Entre 2 belles éclaircies, il faisait un peu gris et un peu frais (la faute à une petite brise) mais sec. Et, en ces temps pluvieux et orageux, il faut savoir s’en contenter. Le téléphone à la main et l’appareil photo autour du cou, j’ai observé les façades et les détails et répondu aux questions dont les réponses (toutes bonnes du 1er coup) m’ont menée direct au trésor bien caché. Mention spéciale à Kevh, joueur passé avant moi, qui a trouvé un jeu de mot parfait ! Si tu passes par là Kevh, tu as été le sourire de ma journée !

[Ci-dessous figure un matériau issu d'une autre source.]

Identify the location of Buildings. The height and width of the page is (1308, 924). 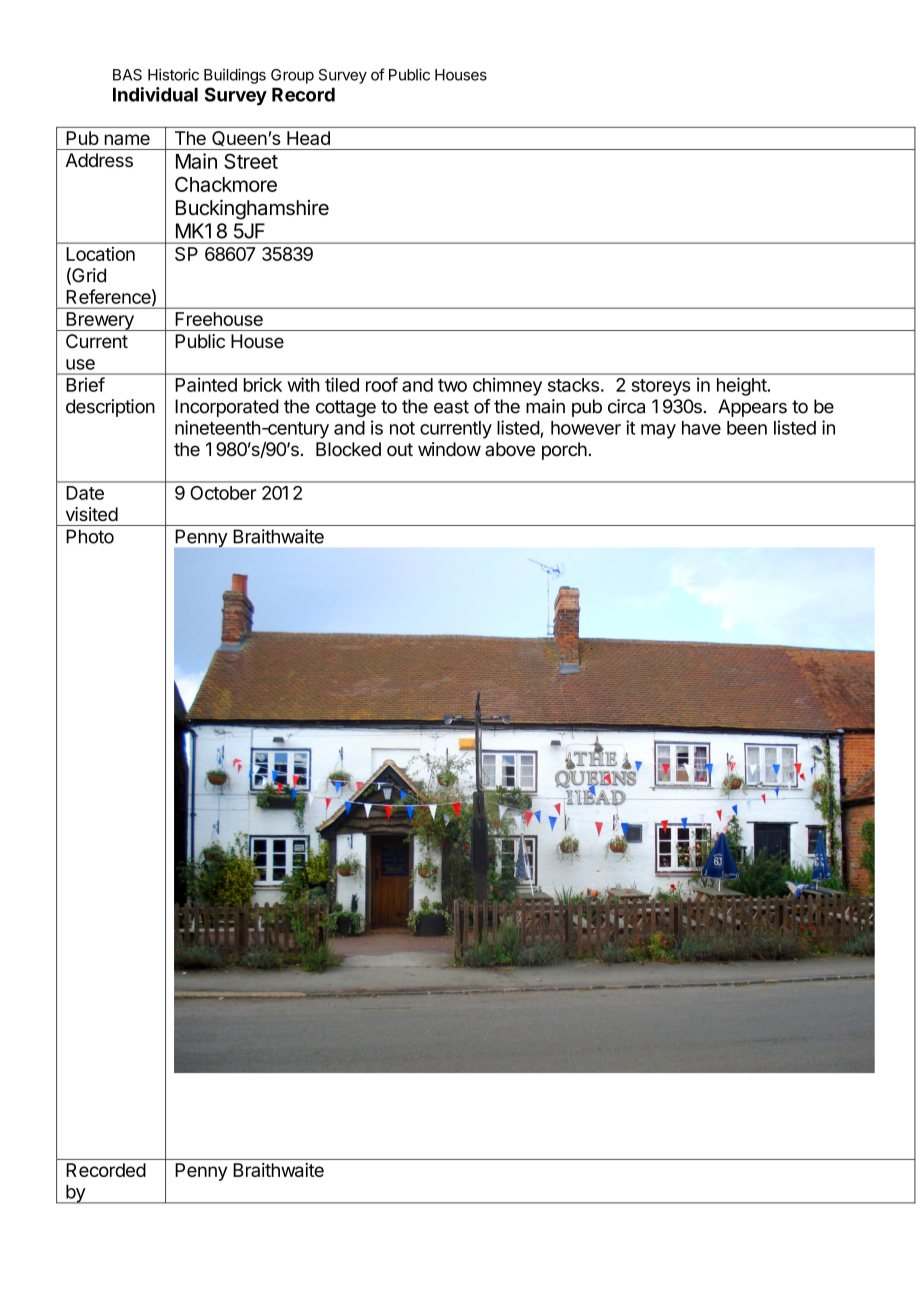
(235, 76).
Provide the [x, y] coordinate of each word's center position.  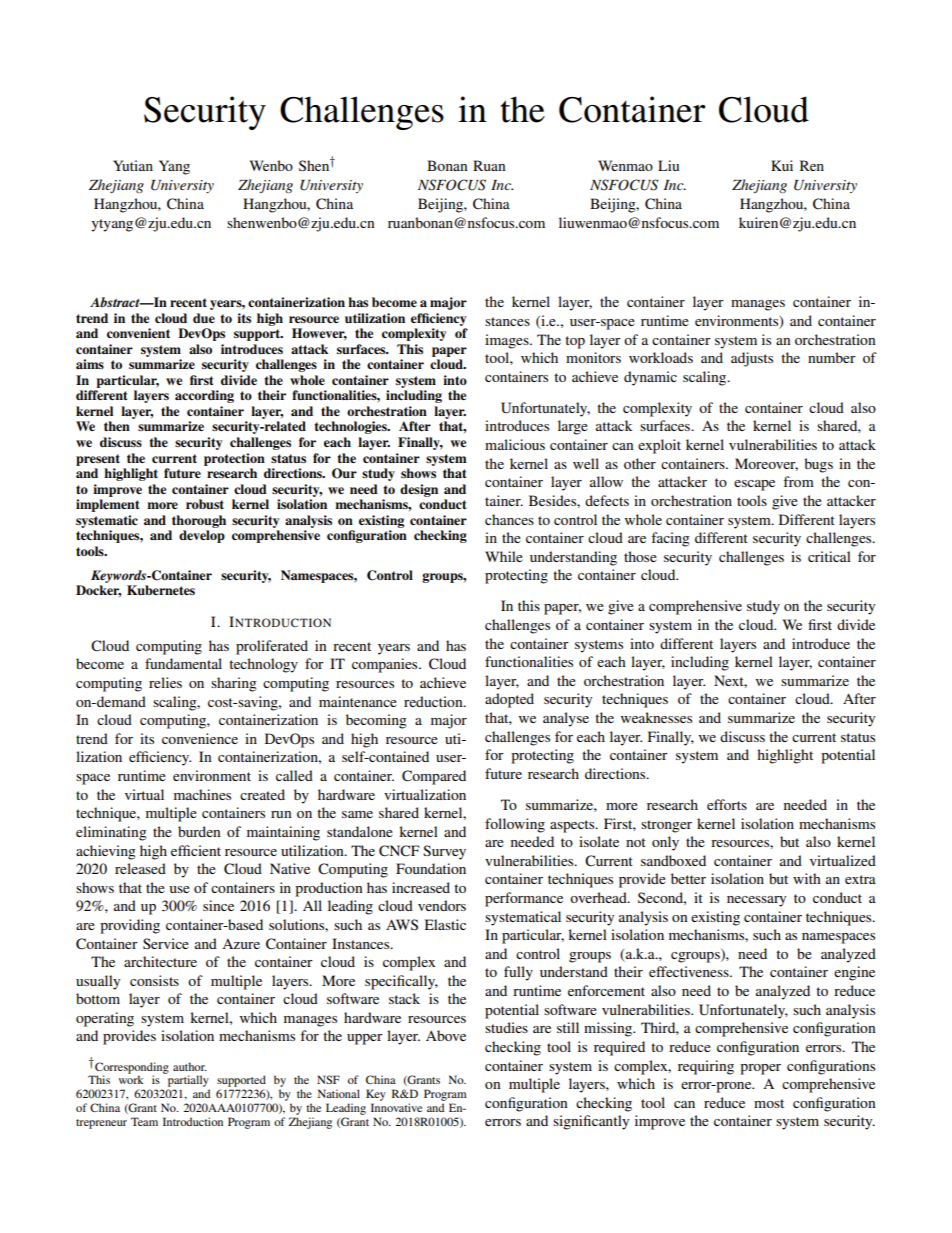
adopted [509, 700]
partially [189, 1082]
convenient [138, 333]
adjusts [752, 359]
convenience [200, 738]
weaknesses [656, 717]
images [508, 341]
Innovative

Cette mission est plus simple et rapide que celle de Billy (ce sont les 2 seules que j’ai testé pour le moment) mais c’était sympa quand même. Au milieu des fougères, de la digitale pourpre et des pins. Et j’ai même appris des choses. Notamment cette histoire de contrebandiers du Moyen-Age… De la contrebande de sel ! Le village était calme, il n’y avait pas un bruit dans la nature environnante… Oui, un dimanche après-midi, avant de retrouver la folie du quotidien, ça fait du bien.

Si vous avez des enfants (ou non, d’ailleurs), je vous invite grandement à télécharger l’appli (gratuite sur Apple et Android). Ces chasses au trésor type geocaching sont parfaites pour apprendre en jouant et pour passer un bon moment en famille.